Saved data entries
↓↓↓

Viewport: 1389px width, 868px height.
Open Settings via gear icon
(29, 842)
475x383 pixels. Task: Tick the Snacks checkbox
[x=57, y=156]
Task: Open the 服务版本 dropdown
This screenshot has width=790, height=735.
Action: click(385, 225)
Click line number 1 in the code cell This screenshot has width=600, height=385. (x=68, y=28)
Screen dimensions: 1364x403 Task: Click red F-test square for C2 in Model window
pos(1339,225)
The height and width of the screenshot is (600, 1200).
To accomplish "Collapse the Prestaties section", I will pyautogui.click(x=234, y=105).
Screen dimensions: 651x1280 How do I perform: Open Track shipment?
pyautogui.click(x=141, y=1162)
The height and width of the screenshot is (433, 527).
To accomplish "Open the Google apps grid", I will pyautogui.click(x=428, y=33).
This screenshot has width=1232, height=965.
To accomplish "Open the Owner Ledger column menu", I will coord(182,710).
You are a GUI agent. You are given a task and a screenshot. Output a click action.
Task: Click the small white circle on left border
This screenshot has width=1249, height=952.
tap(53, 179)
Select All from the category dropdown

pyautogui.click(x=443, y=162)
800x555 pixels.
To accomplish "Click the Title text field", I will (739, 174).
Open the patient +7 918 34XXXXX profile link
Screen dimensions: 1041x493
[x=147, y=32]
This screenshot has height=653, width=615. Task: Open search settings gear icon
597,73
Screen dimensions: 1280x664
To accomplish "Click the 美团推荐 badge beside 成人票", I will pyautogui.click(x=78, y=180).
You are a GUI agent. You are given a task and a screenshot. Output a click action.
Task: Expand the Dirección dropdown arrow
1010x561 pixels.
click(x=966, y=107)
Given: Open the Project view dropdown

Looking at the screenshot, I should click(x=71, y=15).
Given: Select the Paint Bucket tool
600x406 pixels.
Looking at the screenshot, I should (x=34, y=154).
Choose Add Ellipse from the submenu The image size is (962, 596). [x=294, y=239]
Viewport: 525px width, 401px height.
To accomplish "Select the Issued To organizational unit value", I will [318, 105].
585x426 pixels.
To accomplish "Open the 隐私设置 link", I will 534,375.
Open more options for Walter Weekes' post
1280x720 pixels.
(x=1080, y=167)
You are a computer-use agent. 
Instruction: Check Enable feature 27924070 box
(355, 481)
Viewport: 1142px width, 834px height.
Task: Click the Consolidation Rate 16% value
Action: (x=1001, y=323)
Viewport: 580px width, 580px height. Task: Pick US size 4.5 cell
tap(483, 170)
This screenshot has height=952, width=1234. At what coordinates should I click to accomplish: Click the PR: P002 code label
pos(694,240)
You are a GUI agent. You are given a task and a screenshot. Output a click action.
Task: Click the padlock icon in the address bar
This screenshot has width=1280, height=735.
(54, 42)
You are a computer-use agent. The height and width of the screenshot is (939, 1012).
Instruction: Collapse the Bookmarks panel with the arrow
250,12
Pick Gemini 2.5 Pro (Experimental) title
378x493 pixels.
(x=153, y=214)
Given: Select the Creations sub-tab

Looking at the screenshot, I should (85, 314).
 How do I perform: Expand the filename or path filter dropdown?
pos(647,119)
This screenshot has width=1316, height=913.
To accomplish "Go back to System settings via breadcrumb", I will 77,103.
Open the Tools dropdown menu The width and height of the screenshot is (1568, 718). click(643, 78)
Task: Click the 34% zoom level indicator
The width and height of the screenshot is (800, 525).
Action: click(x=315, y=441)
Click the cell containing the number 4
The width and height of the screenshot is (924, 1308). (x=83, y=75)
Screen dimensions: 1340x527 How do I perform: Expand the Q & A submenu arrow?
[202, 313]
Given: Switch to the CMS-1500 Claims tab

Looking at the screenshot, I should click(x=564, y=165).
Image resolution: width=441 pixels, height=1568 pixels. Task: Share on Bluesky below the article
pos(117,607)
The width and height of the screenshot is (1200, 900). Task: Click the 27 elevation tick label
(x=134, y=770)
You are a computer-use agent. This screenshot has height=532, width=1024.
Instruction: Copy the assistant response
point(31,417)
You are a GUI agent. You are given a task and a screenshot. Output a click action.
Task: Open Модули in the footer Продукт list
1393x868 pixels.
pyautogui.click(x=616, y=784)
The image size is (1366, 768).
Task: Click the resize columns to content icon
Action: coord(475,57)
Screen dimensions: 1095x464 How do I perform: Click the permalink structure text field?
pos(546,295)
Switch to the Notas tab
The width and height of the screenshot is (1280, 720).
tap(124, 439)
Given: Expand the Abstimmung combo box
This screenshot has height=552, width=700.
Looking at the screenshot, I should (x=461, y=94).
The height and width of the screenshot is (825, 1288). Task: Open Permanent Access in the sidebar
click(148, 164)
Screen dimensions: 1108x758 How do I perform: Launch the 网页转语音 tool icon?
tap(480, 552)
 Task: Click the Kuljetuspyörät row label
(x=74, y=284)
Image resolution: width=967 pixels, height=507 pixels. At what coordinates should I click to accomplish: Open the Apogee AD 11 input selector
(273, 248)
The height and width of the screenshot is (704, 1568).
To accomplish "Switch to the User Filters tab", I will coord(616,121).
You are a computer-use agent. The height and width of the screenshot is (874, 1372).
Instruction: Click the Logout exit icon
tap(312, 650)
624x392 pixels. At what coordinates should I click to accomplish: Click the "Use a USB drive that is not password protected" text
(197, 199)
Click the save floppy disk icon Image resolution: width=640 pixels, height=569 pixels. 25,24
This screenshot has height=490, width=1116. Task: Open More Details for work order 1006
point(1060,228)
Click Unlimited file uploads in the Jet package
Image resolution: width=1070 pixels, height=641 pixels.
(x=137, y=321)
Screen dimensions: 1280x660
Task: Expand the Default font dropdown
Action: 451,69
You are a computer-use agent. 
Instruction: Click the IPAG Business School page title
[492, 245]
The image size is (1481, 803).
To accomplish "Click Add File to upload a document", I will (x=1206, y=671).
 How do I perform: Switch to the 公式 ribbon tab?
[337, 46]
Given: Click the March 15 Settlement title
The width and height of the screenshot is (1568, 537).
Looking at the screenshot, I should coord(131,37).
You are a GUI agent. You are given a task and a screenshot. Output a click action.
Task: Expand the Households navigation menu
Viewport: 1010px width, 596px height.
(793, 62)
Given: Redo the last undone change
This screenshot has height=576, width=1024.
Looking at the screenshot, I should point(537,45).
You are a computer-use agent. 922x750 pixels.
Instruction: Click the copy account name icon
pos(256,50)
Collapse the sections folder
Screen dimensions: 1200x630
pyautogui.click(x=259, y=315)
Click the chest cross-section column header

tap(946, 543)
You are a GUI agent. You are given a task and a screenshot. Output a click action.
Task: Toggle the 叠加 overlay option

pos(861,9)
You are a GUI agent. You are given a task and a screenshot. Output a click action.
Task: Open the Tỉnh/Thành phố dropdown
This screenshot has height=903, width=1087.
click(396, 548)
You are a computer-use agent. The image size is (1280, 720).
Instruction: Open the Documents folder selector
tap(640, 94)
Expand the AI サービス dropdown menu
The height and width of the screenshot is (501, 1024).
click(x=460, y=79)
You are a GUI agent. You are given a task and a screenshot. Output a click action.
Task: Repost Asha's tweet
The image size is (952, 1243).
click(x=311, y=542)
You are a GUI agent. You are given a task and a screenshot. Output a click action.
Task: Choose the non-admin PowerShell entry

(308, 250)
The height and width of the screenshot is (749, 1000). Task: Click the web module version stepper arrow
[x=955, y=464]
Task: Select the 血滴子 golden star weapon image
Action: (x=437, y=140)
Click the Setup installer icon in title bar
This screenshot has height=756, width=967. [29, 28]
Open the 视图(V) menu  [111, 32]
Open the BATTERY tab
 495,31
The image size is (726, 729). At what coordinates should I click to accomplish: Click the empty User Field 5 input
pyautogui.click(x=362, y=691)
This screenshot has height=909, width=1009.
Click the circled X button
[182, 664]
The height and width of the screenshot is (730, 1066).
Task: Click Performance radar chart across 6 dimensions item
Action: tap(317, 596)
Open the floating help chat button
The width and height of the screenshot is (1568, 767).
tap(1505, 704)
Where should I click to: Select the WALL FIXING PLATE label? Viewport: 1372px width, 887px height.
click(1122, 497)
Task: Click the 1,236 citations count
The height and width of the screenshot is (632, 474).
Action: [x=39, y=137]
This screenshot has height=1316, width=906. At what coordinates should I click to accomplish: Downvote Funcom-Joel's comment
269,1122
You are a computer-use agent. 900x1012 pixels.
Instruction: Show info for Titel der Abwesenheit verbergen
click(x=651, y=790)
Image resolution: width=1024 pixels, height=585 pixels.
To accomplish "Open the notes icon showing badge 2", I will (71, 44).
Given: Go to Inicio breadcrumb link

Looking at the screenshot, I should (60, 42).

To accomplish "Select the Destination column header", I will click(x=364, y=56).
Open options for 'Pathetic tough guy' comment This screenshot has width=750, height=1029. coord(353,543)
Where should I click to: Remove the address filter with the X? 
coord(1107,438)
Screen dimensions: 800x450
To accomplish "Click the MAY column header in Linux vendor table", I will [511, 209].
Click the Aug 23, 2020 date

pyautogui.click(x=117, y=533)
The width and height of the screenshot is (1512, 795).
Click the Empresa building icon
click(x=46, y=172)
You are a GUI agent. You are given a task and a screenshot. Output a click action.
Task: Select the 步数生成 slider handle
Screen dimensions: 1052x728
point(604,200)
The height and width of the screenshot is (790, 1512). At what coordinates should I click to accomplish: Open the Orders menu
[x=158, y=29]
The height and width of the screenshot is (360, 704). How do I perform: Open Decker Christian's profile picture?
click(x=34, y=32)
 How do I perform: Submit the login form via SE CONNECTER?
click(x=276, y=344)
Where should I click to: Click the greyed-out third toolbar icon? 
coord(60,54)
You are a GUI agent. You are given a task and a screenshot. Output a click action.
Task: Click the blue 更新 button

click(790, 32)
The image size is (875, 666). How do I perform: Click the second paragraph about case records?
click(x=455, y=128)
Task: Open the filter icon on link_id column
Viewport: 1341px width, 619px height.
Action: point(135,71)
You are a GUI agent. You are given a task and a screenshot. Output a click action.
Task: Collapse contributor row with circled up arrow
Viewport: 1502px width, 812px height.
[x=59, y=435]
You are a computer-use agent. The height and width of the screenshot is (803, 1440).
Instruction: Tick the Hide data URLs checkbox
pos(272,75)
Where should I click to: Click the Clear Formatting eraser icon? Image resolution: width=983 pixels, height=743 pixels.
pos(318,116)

↑↑↑

TASK REQUIREMENTS =
Word for word, set down the lines from the beginning of the records through the line that holds "Screen dimensions: 1280x664". Leave out the rest.

ANSWER AREA =
Viewport: 1389px width, 868px height.
Open Settings via gear icon
(29, 842)
475x383 pixels. Task: Tick the Snacks checkbox
[x=57, y=156]
Task: Open the 服务版本 dropdown
This screenshot has width=790, height=735.
Action: click(385, 225)
Click line number 1 in the code cell This screenshot has width=600, height=385. (x=68, y=28)
Screen dimensions: 1364x403 Task: Click red F-test square for C2 in Model window
pos(1339,225)
The height and width of the screenshot is (600, 1200).
To accomplish "Collapse the Prestaties section", I will pyautogui.click(x=234, y=105).
Screen dimensions: 651x1280 How do I perform: Open Track shipment?
pyautogui.click(x=141, y=1162)
The height and width of the screenshot is (433, 527).
To accomplish "Open the Google apps grid", I will pyautogui.click(x=428, y=33).
This screenshot has width=1232, height=965.
To accomplish "Open the Owner Ledger column menu", I will coord(182,710).
You are a GUI agent. You are given a task and a screenshot. Output a click action.
Task: Click the small white circle on left border
This screenshot has width=1249, height=952.
tap(53, 179)
Select All from the category dropdown

pyautogui.click(x=443, y=162)
800x555 pixels.
To accomplish "Click the Title text field", I will (739, 174).
Open the patient +7 918 34XXXXX profile link
Screen dimensions: 1041x493
[x=147, y=32]
This screenshot has height=653, width=615. Task: Open search settings gear icon
597,73
Screen dimensions: 1280x664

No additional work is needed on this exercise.